Practice: the four catastrophic risk categories
Exercise 1: classify-and-defend on six headlines
Section titled “Exercise 1: classify-and-defend on six headlines”For each headline below, do three things in order: (1) name the bucket, (2) name the specific sub-mechanism inside the bucket, (3) name one intervention lever that would have changed the dial. If the headline genuinely sits across two buckets, say so and pick the dominant one with reasoning. Answers at the bottom; do the exercise first.
The headlines are written in a real-news register but the underlying scenarios are composite, not real events. The point is the typology, not journalism.
- “Foreign intelligence service used commodity image-generation model to produce thousands of fake political ad assets targeted at swing-state voters in the final week of the campaign.”
- “Frontier lab compressed its planned eight-week pre-deployment evaluation window to ten days after competitor announced similar model launch, internal memo shows.”
- “Hospital chain deployed AI triage system that systematically deprioritized a patient subgroup for fourteen months; clinical staff flagged concerns four times without escalation.”
- “Open-weights language model fine-tuned on a misspecified reward objective produced outputs that scored well on the reward metric but consistently fabricated citations, and four rounds of patches did not bring fabrication rate below baseline.”

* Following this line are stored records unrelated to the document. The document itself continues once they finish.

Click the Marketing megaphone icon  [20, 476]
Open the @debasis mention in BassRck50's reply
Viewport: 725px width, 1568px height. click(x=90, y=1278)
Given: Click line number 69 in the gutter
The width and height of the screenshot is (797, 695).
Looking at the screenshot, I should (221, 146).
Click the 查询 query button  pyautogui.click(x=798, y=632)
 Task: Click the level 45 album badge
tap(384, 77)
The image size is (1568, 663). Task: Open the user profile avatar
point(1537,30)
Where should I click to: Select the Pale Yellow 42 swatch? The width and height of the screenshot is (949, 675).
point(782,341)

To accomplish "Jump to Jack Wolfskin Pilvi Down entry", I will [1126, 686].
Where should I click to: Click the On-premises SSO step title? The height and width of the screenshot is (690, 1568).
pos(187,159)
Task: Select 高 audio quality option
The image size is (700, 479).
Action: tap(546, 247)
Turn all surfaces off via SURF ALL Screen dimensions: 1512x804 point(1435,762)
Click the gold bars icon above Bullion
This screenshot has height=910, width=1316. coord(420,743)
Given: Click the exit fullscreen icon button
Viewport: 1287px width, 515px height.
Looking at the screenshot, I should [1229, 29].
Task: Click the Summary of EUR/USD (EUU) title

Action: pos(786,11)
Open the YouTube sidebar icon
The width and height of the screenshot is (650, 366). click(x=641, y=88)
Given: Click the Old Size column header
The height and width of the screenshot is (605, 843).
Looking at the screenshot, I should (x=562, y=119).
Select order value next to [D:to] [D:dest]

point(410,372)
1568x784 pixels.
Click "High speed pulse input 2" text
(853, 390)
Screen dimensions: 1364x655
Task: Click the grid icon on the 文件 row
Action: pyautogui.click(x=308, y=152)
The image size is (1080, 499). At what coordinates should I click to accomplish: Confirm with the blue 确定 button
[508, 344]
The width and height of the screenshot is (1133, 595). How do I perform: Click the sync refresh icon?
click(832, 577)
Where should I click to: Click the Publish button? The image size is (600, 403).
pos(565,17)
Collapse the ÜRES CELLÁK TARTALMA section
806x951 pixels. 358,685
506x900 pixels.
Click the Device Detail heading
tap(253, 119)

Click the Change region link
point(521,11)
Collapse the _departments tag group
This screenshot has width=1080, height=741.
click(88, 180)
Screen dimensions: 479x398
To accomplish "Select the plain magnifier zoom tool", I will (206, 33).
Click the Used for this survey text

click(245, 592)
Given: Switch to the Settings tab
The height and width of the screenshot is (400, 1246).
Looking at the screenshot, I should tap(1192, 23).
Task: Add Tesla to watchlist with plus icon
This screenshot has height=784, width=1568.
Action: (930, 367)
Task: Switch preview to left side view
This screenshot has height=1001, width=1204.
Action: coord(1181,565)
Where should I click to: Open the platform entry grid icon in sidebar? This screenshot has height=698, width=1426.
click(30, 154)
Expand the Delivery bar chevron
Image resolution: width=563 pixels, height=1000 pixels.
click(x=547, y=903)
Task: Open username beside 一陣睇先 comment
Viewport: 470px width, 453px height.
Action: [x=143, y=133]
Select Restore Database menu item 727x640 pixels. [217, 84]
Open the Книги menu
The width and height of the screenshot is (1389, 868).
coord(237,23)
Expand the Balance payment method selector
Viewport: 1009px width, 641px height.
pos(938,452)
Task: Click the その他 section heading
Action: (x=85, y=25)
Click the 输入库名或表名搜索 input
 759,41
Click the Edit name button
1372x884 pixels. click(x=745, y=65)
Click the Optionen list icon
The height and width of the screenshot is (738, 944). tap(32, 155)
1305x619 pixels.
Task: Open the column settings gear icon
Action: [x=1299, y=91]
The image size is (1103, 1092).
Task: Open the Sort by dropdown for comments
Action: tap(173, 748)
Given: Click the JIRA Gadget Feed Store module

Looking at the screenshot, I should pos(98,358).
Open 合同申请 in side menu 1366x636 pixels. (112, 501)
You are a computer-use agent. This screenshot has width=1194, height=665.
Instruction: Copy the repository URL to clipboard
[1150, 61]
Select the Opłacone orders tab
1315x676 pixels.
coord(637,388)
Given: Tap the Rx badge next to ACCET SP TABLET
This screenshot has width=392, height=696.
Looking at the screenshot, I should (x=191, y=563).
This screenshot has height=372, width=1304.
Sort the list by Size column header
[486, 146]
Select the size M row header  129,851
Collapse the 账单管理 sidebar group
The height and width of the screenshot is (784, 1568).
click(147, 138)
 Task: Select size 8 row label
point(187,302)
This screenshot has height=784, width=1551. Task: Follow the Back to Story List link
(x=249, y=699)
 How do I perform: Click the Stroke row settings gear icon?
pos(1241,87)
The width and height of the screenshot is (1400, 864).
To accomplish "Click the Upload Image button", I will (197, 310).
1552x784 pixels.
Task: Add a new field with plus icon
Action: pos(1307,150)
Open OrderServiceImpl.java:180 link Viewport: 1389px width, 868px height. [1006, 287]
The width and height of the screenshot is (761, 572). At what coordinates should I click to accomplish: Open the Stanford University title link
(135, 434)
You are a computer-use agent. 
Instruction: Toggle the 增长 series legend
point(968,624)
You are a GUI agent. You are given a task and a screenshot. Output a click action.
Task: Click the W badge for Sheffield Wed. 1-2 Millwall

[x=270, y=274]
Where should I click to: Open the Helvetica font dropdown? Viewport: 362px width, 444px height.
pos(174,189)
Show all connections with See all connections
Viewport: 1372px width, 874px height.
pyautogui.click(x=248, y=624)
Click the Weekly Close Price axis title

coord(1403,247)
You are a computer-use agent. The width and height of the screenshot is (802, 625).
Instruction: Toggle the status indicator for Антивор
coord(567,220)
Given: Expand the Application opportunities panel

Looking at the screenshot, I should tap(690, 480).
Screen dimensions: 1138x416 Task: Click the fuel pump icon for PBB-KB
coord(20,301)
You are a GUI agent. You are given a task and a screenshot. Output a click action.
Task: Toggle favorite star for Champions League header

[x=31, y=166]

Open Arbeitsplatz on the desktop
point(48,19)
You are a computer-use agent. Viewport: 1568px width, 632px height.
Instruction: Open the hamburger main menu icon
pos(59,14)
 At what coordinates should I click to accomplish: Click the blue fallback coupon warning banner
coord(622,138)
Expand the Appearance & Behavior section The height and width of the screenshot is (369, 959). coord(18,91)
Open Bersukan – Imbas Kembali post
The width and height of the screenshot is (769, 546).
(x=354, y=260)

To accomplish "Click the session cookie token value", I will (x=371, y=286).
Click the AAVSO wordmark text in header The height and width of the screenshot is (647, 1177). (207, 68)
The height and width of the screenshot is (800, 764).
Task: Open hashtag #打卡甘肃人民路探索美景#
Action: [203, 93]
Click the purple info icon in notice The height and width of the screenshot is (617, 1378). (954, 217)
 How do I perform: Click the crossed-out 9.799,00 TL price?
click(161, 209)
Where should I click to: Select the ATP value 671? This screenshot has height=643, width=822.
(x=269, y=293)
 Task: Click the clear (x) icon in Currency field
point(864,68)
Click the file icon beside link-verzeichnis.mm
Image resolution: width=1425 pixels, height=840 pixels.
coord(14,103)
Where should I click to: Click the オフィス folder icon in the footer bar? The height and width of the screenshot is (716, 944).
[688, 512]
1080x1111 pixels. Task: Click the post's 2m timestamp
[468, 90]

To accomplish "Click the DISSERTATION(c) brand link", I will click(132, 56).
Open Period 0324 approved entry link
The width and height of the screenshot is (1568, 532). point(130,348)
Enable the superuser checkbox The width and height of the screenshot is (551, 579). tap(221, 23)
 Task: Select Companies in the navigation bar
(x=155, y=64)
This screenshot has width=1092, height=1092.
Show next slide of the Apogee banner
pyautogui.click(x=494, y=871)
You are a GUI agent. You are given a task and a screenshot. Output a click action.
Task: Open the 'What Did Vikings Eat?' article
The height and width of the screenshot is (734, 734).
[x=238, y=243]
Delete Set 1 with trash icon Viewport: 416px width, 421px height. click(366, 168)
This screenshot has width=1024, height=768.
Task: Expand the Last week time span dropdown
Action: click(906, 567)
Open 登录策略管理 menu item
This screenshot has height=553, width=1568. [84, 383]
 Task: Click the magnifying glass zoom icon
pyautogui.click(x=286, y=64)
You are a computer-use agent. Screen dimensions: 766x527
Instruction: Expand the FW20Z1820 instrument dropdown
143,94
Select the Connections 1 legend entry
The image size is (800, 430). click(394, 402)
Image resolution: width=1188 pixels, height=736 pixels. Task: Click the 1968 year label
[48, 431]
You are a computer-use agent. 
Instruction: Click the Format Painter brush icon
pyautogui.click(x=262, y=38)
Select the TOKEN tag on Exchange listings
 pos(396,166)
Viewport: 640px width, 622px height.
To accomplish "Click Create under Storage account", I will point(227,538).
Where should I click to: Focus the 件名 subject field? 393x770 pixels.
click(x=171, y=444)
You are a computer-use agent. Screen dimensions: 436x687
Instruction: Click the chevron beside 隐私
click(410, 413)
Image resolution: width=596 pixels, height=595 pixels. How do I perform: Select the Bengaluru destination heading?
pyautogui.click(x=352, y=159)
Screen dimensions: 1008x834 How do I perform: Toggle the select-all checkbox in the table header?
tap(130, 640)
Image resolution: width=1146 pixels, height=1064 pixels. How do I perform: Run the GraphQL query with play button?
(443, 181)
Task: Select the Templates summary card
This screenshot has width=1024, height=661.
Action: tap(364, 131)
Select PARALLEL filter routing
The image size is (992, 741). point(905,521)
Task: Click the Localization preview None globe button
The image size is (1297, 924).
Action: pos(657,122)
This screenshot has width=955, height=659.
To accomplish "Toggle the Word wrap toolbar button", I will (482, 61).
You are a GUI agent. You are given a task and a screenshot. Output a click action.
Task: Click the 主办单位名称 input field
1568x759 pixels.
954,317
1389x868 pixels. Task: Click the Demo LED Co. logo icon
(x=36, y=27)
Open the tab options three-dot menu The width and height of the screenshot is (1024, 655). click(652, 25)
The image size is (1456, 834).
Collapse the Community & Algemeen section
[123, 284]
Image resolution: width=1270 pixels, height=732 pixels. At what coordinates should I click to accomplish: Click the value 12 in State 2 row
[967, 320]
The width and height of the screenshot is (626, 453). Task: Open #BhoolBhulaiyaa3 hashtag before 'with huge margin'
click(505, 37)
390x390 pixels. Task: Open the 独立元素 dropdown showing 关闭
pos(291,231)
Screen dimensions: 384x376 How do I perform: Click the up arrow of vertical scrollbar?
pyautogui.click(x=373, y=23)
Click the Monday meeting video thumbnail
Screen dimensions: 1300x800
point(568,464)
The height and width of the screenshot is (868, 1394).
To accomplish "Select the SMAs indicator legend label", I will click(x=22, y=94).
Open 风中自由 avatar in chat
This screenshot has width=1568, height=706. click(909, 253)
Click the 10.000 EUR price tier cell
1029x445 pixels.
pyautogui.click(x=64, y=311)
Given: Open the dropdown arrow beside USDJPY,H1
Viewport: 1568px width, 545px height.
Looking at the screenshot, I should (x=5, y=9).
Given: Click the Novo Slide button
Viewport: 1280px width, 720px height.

- “Autonomous logistics-routing system optimized for delivery speed allocated resources in ways that increased emissions in a low-income district by 40 percent over six months before the routing weights were adjusted.”
- “State actor in a country with weak press protections deployed nation-scale facial recognition tied to public-transit access, with reported use to suppress protest organizers.”
Answer key
Section titled “Answer key”- Malicious use. Sub-mechanism: disinformation, specifically AI-amplified targeted political manipulation (Hendrycks Ch 1.2). Lever: content provenance and watermarking infrastructure for generated assets, plus platform-level abuse detection tuned to political-ad content patterns.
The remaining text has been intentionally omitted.